Required work:
Every line below needs to be printed again exactly, without any of its pictures.
^^^^^^^^^^^^^^^^
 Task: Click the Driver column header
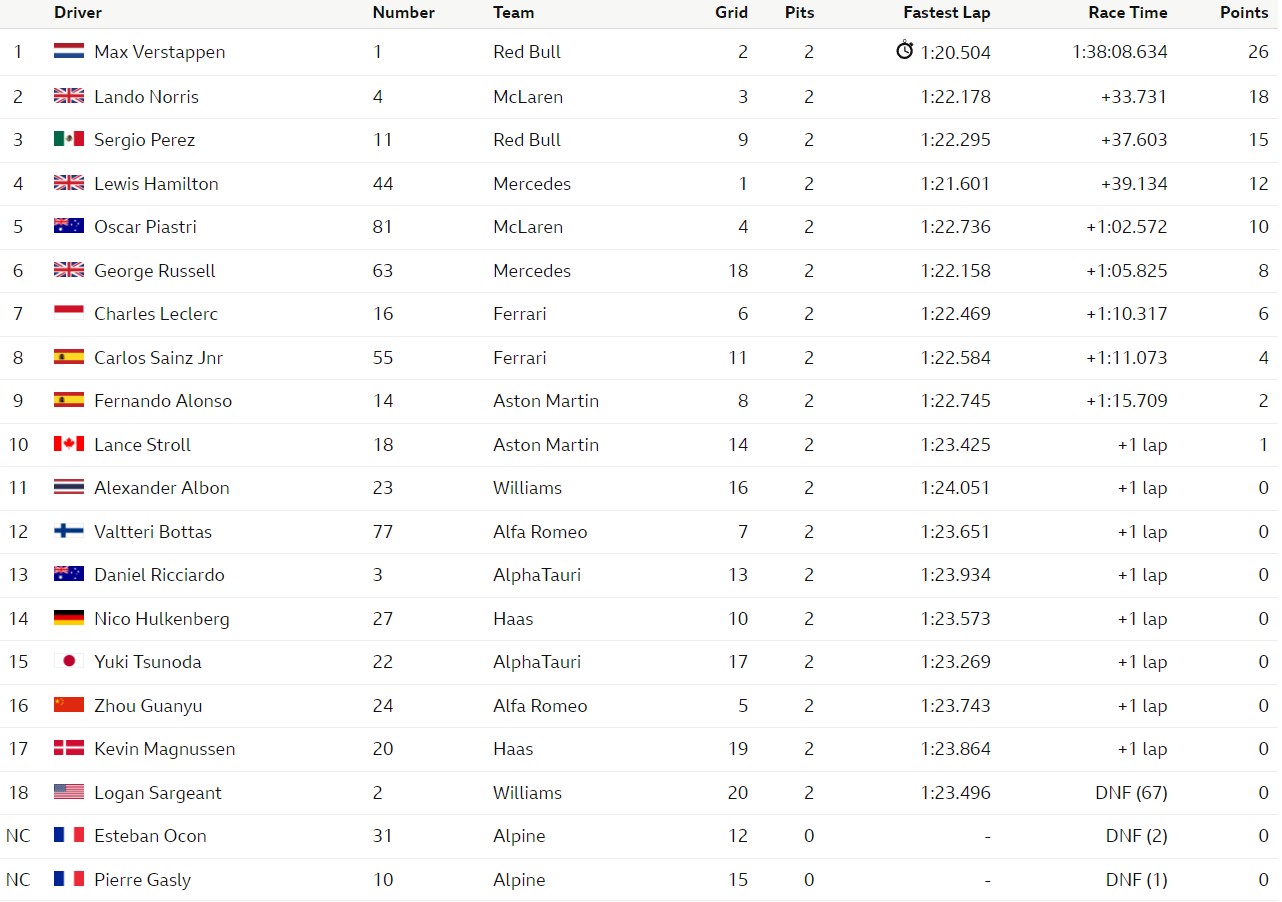tap(78, 13)
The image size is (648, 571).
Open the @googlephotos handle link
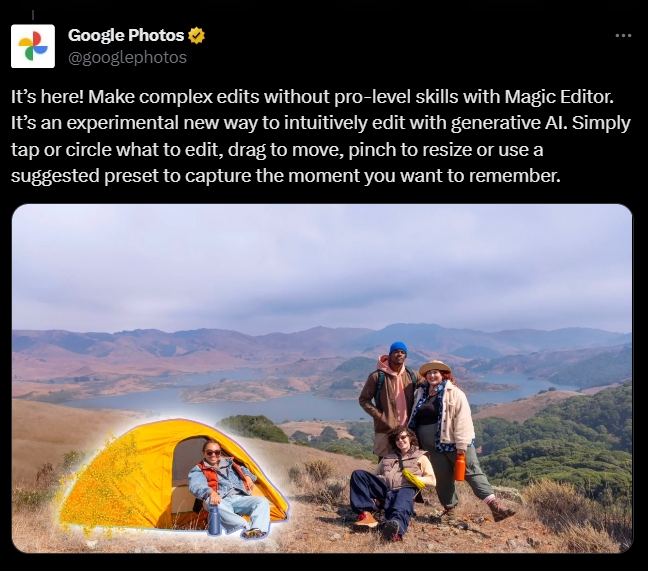click(x=127, y=57)
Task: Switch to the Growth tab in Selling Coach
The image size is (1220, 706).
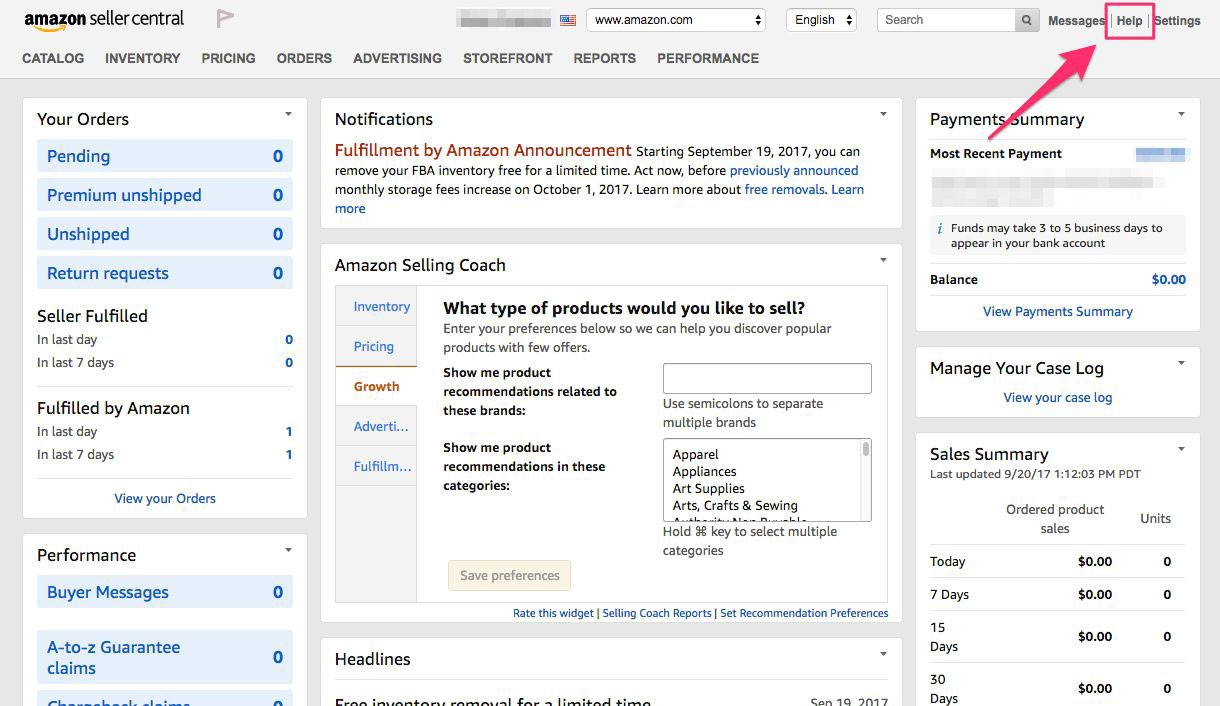Action: coord(376,386)

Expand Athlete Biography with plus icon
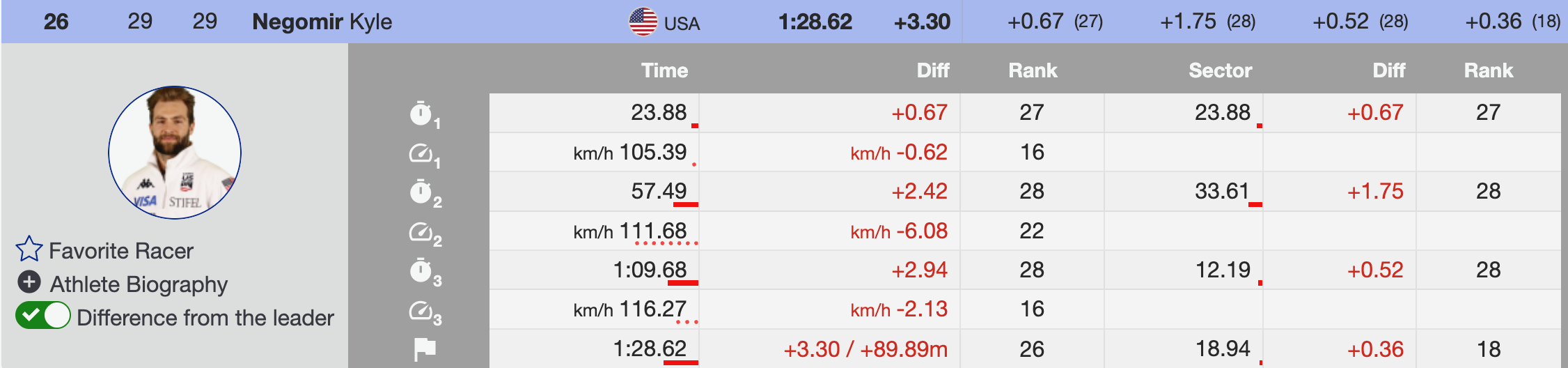(x=29, y=282)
^^^^^^^^^^^^^^^^
Response area:
 Task: Click the Driver column header
tap(78, 13)
The image size is (648, 571).
Open the @googlephotos handle link
click(x=127, y=57)
Task: Switch to the Growth tab in Selling Coach
The image size is (1220, 706).
Action: coord(376,386)

Expand Athlete Biography with plus icon
(x=29, y=282)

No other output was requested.